Africa has 2,000 languages. AI content moderation covers fewer than 20

A smartphone showing a social media post in Ge’ez script with an automated warning overlay, symbolizing the challenges of moderating content in African writing systems. Photo by Pride Chamisa. Used with permission.

By Pride Chamisa

This post is part of Global Voices’ April 2026 Spotlight series, “Human perspectives on AI.” This series will offer insight into how AI is being used in global majority countries, how its use and implementation are affecting individual communities, what this AI experiment might mean for future generations, and more. You can support this coverage by donating here.

Bereket Tsegay spent his days watching videos he did not understand.

He was hired to moderate content on TikTok at the company’s Kenya hub, one of the main centers for AI-assisted content review across Africa. He spoke Amharic, Ethiopia’s official language. But the videos in his queue came from across the continent in languages like Luo, Dholuo, Kikuyu, Dinka, and dozens more. When nothing in the visuals looked obviously wrong, and nobody had reported the video, he usually left it up. When it had been reported many times, he took it down. He has since left the job, and he is candid about what he saw: the system was doing its best with almost no real understanding of the content it was judging.

His account, reported in the Christian Science Monitor in March 2026, is one snapshot of a much wider problem. Africa has more than 2,000 languages. The AI systems that moderate content across the continent were built primarily on English-language data, with some coverage of a handful of global languages. A 2025 study, “The State of Large Language Models for African Languages,” comparing major language models found that only 42 African languages appear in any meaningful way across the systems reviewed. Just four languages, Amharic, Swahili, Afrikaans, and Malagasy, are handled with any degree of consistency. That leaves more than 98 percent of Africa’s languages essentially invisible to the moderation systems that decide what stays up and what gets removed.

The consequences fall on real people.

The language of the algorithm

Jackson Busolo is a Kenyan TikTok creator who posts in Swahili, mostly about politics. One morning in February 2025, he woke up, and his account was gone. No warning, no explanation. He appealed, and eventually the account was reestablished. He never found out why it was taken down or restored.

His case is not unusual. According to TikTok’s Q1 2025 Community Guidelines Enforcement data, as reported by Business Daily Africa, between January and March 2025, TikTok removed more than 450,000 videos from Kenya alone and banned over 43,000 accounts. By the second quarter, removals had climbed to 592,000. The platform attributes most of this to automated systems. TikTok told the Christian Science Monitor that it uses a combination of technology and human moderation across many languages and is constantly expanding its coverage.
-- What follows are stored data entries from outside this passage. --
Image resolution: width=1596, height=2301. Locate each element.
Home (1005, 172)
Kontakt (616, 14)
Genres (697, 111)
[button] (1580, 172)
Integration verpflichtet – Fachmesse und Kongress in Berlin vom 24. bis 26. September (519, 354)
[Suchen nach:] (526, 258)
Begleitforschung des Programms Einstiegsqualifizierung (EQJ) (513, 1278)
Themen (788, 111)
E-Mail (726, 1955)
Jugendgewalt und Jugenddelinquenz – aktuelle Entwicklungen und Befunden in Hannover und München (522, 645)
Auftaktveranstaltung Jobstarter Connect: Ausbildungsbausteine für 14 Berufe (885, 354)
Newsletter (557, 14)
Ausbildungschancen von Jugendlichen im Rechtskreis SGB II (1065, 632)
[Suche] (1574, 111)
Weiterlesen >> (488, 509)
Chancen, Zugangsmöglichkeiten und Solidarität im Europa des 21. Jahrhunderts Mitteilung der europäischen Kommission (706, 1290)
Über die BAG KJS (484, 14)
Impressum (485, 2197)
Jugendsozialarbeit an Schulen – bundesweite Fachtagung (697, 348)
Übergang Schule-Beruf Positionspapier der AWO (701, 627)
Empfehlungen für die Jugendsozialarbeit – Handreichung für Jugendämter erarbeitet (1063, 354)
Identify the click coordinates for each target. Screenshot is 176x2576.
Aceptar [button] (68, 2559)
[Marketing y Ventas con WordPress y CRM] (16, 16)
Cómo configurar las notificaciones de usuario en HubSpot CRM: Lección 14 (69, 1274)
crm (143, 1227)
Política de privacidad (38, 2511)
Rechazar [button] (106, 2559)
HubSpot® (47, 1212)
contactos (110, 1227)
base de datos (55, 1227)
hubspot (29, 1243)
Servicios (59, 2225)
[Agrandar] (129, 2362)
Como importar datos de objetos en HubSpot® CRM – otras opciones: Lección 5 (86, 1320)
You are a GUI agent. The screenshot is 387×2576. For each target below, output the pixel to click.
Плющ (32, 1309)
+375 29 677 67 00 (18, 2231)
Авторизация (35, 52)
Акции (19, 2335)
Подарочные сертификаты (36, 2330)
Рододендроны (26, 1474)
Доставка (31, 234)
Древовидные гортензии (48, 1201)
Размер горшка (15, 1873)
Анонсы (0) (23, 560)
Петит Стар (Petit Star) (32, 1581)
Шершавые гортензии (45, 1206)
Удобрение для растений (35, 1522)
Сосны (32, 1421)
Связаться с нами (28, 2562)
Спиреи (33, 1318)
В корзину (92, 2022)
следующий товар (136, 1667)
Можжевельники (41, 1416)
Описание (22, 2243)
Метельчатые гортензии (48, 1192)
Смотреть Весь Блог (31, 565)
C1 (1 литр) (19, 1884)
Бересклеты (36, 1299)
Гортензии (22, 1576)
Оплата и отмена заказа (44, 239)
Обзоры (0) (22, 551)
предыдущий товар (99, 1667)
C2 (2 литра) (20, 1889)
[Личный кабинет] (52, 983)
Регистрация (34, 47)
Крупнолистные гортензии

But the platform declined to say which African languages its AI moderation tools actually cover.

When a moderation system cannot process a language, it is less likely to flag content for human review. Instead, it relies on indirect signals such as user reports, visual cues, or audio patterns from languages it does recognize.

Mercy Mutemi, executive director of the Oversight Lab, a Kenyan legal advocacy group focused on technology, put it plainly. She said:

We are talking about an algorithm trained predominantly in English, being trusted to take down harmful content, while a huge percentage of TikTok users in Kenya are using TikTok in their mother tongue.

The problem is not only false positives, but also content that gets removed when it should not. There are false negatives too: harmful content in languages the system cannot parse, which stays up because nothing in the video triggers a review. In Ethiopia, false claims circulating on Facebook alleged that Ethiopian troops had seized Eritrea’s Red Sea port, spreading widely before being debunked by fact-checkers. Researchers have documented the same dynamic repeatedly. Swahili hate speech goes undetected. Moderation gaps in low-resource languages such as Hausa. Local language posts are misclassified by systems trained primarily on English.

Ethnographic research with UX practitioners across six African countries found that large language models trained predominantly on English often struggled with African language input. In one example, including even a single Yorùbá word in an otherwise English prompt produced inaccurate outputs, ranging from partial mistranslations to unrelated responses, highlighting limitations in how these models handle multilingual and culturally specific text. What happens when that same model is asked to judge whether a post violates community standards?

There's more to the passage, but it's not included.